A Former Costa Mesa Councilwoman and the OC Skateboarding League [PHOTOS]

​​While 20 middle school kids were competing in the semifinals in the halfpipe, the 25 high school competitors had just begun the semifinals on the street course at the Vans Skatepark at the Block at Orange. Overlooking it all, with a vantage point that viewed the dozens of competing skateboarders, and all the fans and families lining the upstairs railing, was Katrina Foley–the former Costa Mesa councilwoman and current NMUSD Board trustee. She's the president of the OC Skateboarding League, which was in the process of wrapping up its first year in existence.
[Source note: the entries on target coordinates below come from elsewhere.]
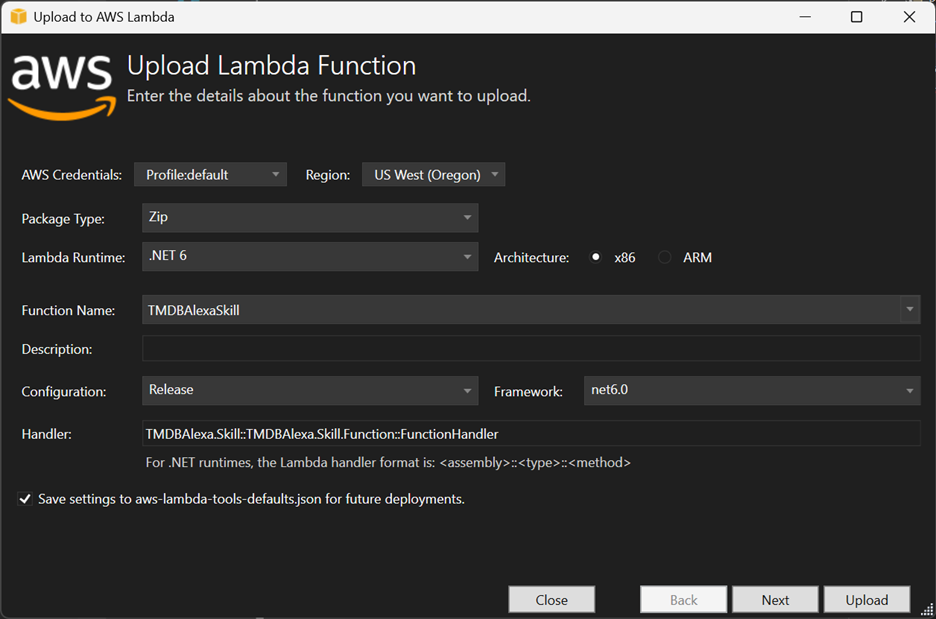
Task: Click inside the empty Description field
Action: pos(530,347)
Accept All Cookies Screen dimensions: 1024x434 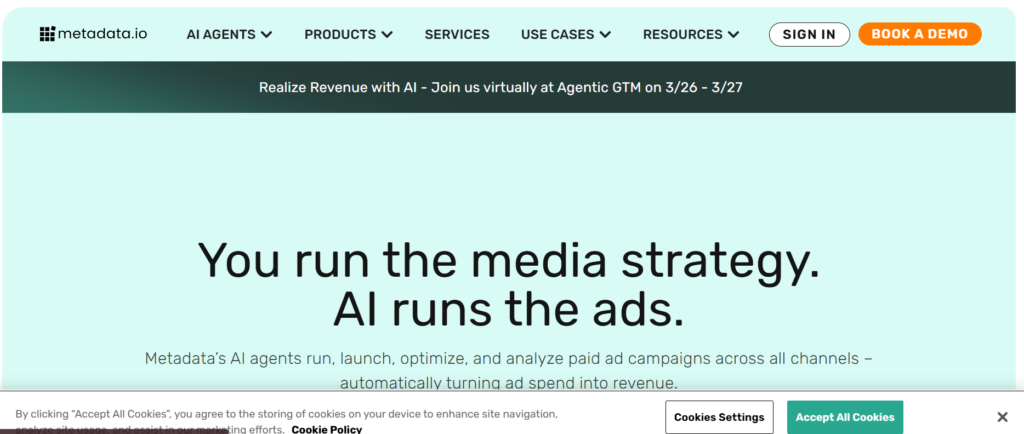(x=845, y=417)
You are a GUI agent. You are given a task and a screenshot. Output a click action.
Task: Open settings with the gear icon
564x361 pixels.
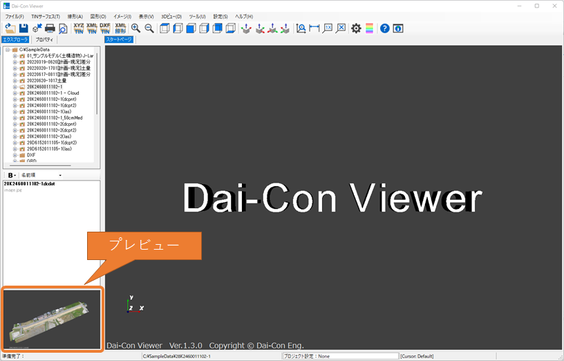[356, 28]

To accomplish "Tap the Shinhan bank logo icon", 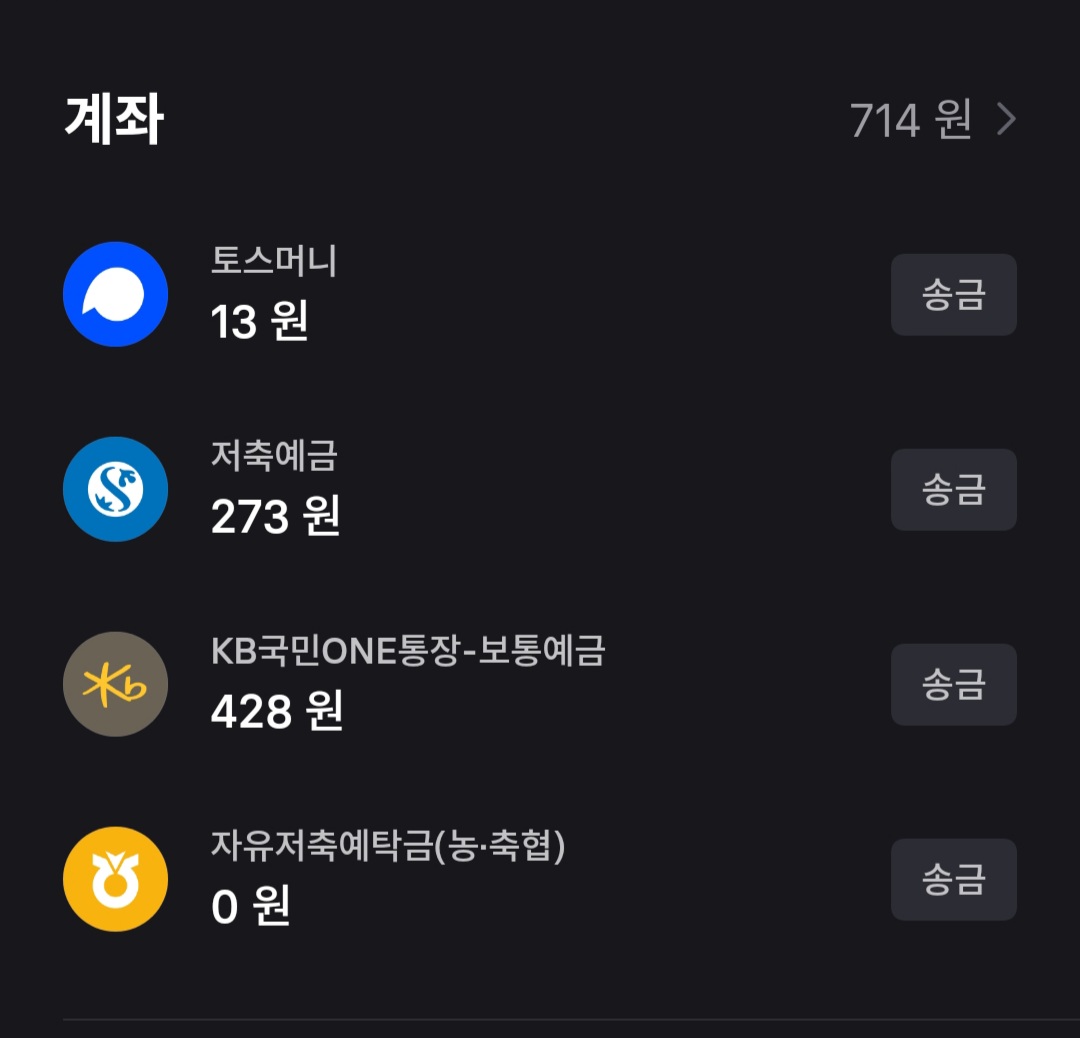I will pos(115,489).
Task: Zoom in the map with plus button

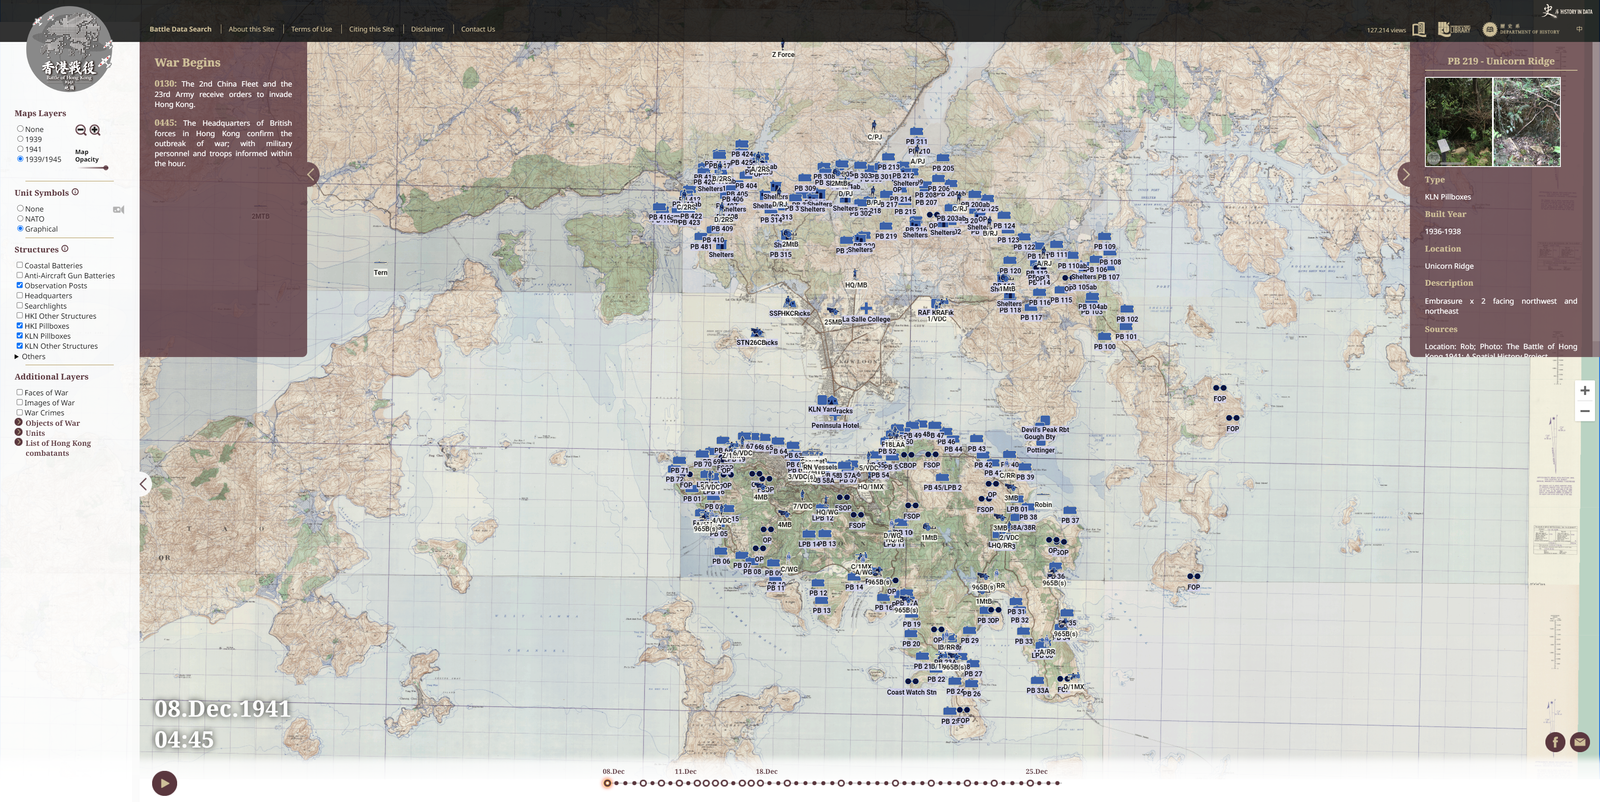Action: coord(1585,391)
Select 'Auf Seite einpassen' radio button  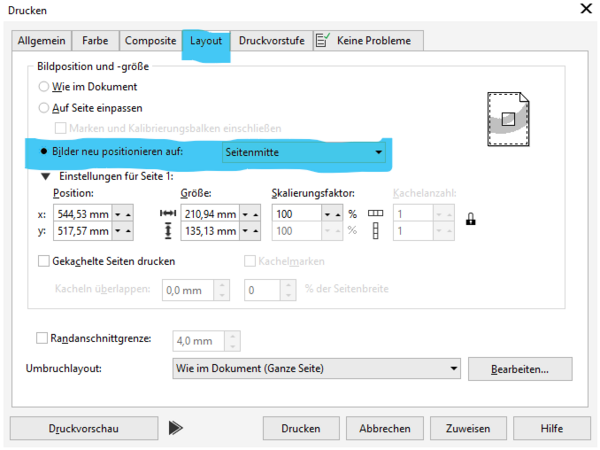tap(44, 107)
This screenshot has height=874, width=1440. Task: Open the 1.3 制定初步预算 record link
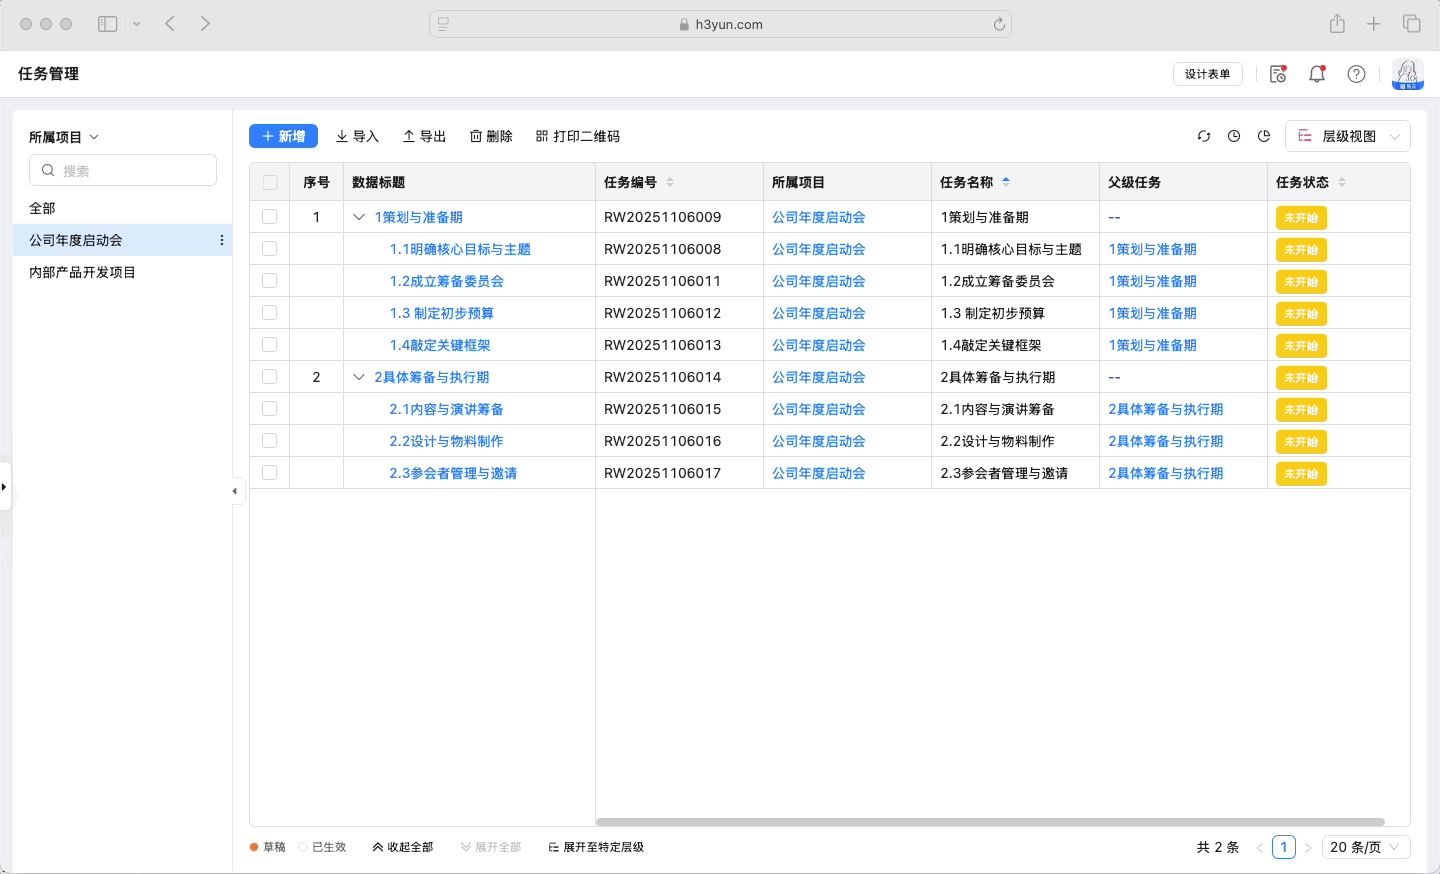pos(441,313)
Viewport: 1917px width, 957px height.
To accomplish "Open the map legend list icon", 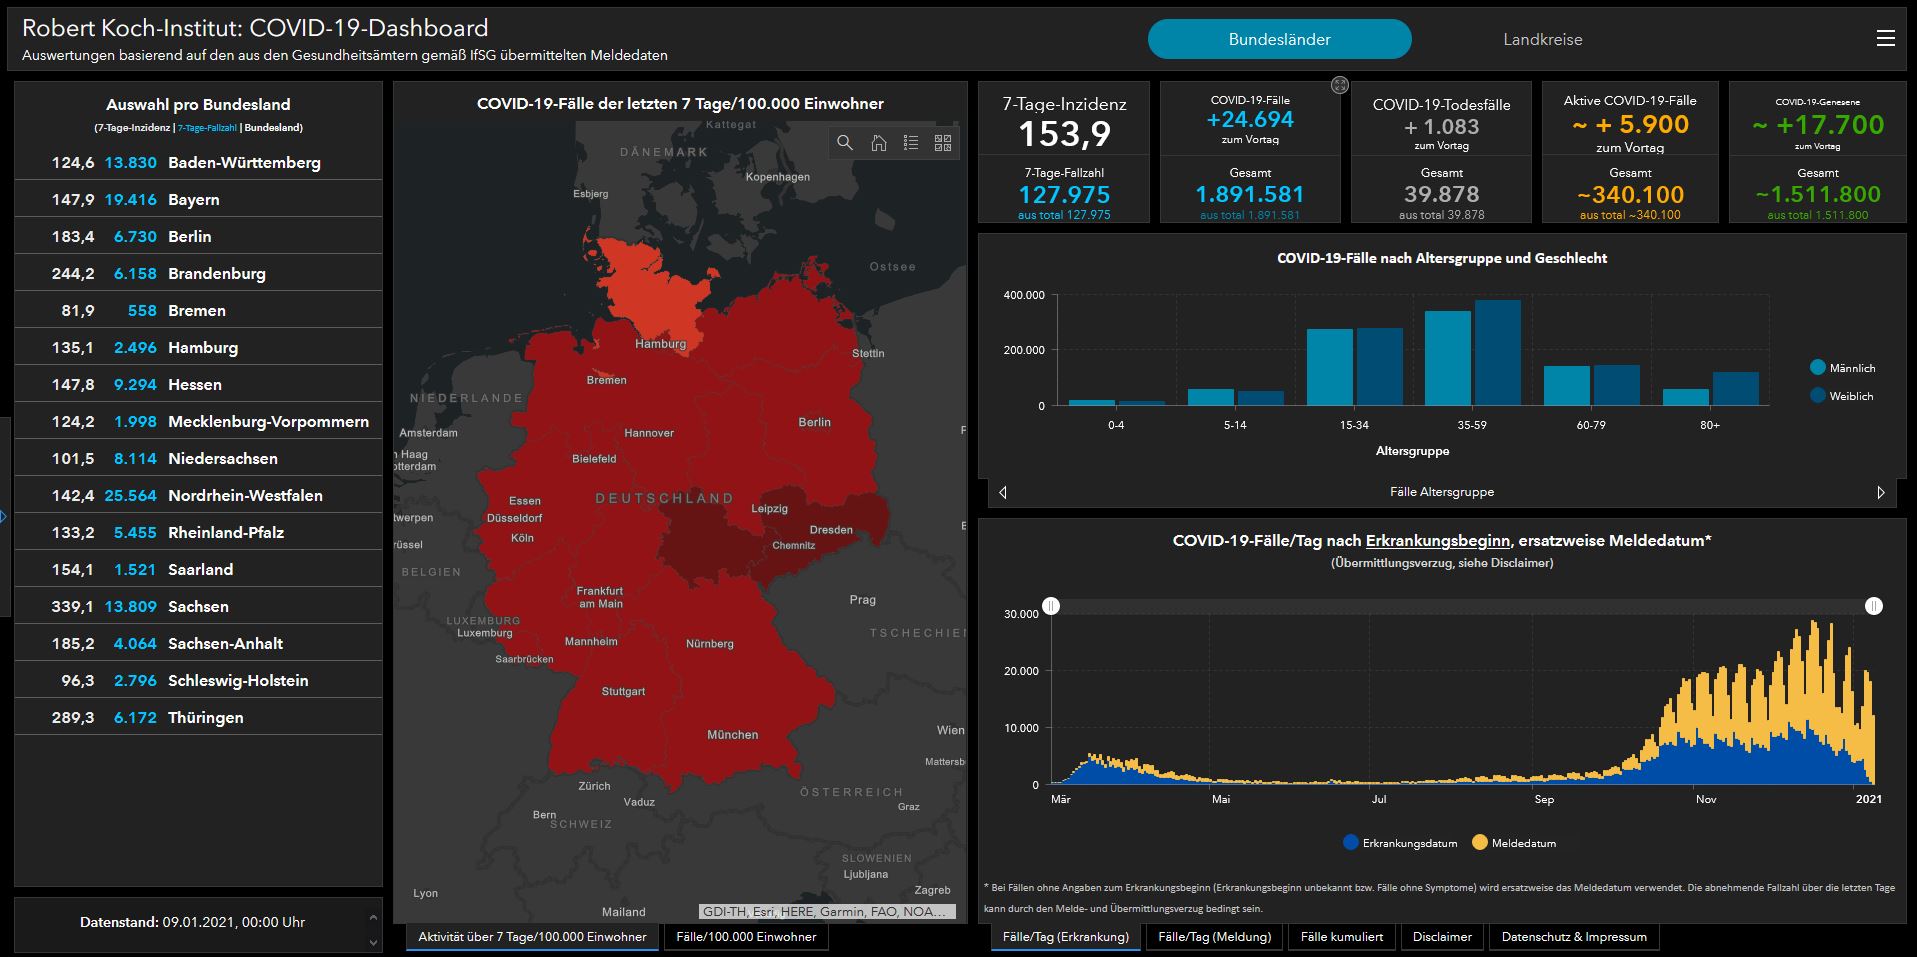I will [910, 143].
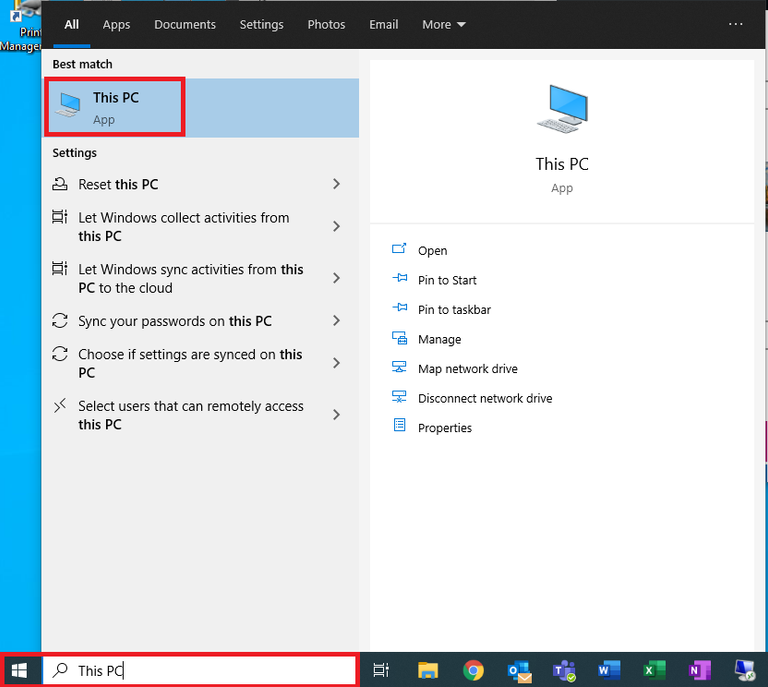Image resolution: width=768 pixels, height=687 pixels.
Task: Select the Photos search tab
Action: 326,24
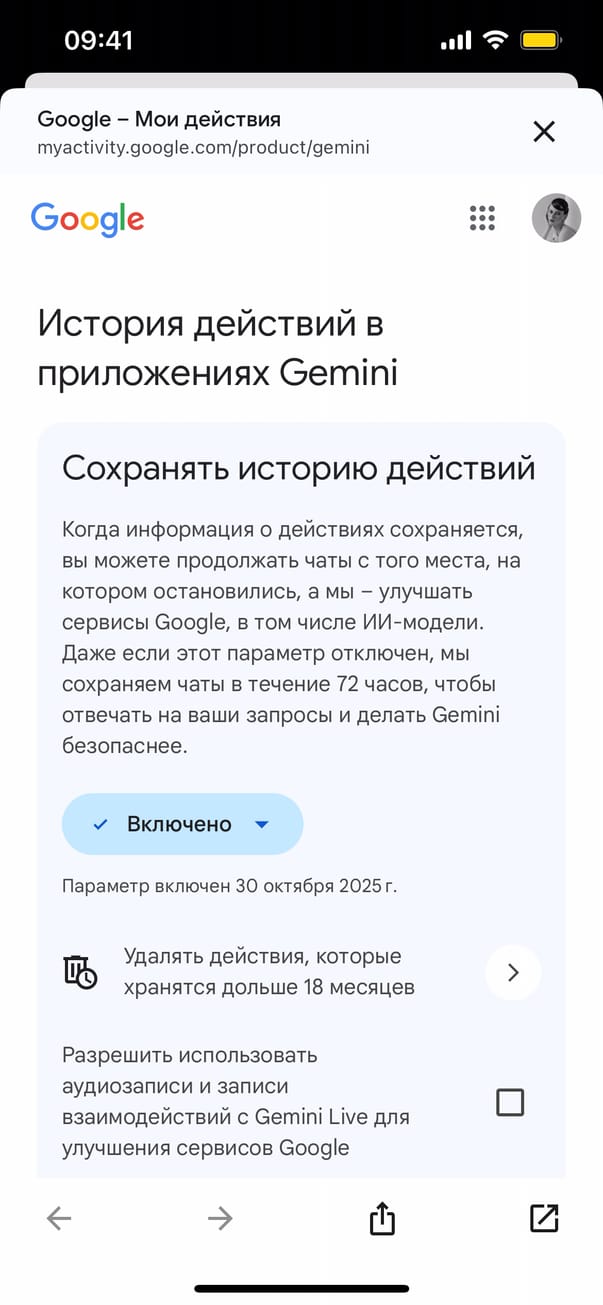Tap the share icon in bottom bar

coord(382,1217)
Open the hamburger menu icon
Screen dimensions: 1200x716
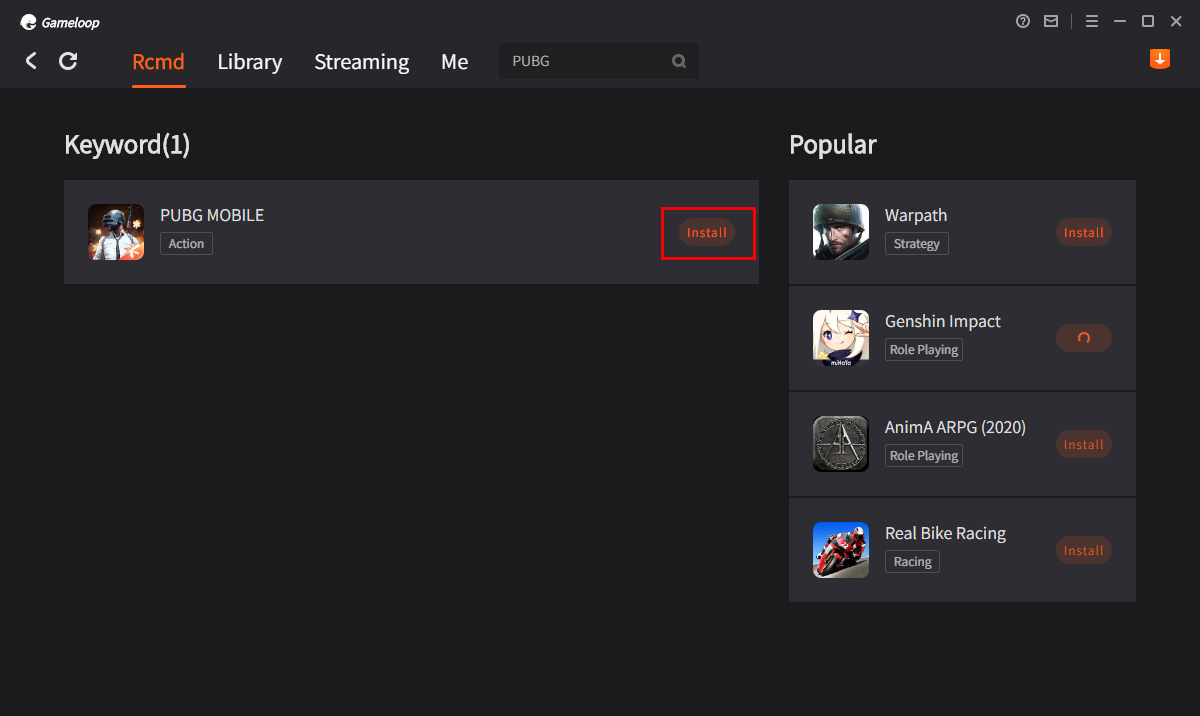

In total, 20 teams from schools throughout Orange County were in attendance. Some schools had more competitors than others; it all depended on who qualified to reach this point.
Amongst the music blaring through the loudspeakers, the loud schwack! of a board coming down on the pipe or the squeal of the tires, Foley stood with hands on her hips smiling. 
This was much more than the single team she'd tried to start at Costa Mesa Middle School not too many months ago.


​Foley's son, Sam, is an accomplished snowboarder during the winter, and a recreational skateboarder and football player the rest of the year. She wanted to organize a skateboard team at his school. As she began talking with people and hanging out at the Volcom skate park in Costa Mesa, she realized there was interest in more than a single team. She saw other action sports like snowboarding (USASA) and surfing (NSSA) had amateur youth leagues that tied into the schools–so why not skateboarding?

OCSL was founded in March 2010, and it has “grown organically,” since then, according to Foley. She hasn't done it alone. She pooled together the talents of various people she's come across in her variety of involvements, and they comprise the board of directors.
There were 20 schools competing on this night in Orange, and there are plans to add another 20 next season, as the league expands into San Diego County.
“I thought it might grow, but not nearly this fast,” Foley admits.
Mid-interview, Foley stops talking and steps away. Sam's 45-second run on the halfpipe has begun. As with most youth sports, the talent divide is vast. Some of the kids can flow from side to side with the occasional rail slide, while others put together seamless runs at faster speeds with more technical maneuvers, including aerials. Sam is on the talented end of the spectrum.

​Mainly, the league is functioning on the kindness of sponsors. Some money has been raised through snack bars and raffles and donations, but Volcom has been a major supporter, donating all the team shirts and plenty of swag for the raffles. The Tony Hawk Foundation donated boxes of helmets. And all this time on this Wednesday evening at the Vans Skatepark, that's donated too. None of the kids pay to compete.
The teams have coaches and practice facilities (also, courtesy of Volcom). The kids are expected to maintain good grades and attendance. The league isn't yet to the point of handing out Varsity letters, but that's a possibility down the line.

​The skateboarding community has embraced the league, according to Foley. The kids of pros are competing and former pros work as judges. SkateBoarder magazine is considering being the media sponsor next season.
By the end of the event, which stretched hours beyond the scheduled 9 p.m. ending, the energy was reaching a fever pitch, with kids smacking their boards against railings and the concrete floor, encouraging the remaining competitors. 
Foley is still smiling. Unlike at the recent Costa Mesa City Council meeting, where she appears tense and disappointed, here, she's loose and energetic. But the league isn't about her. There's a popular saying that appears on t-shirts and stickers around the skateboarding community: “Skateboarding is not a crime.” With a league that promotes academics and team-building, youth skateboarding may finally be receiving the makeover it needed.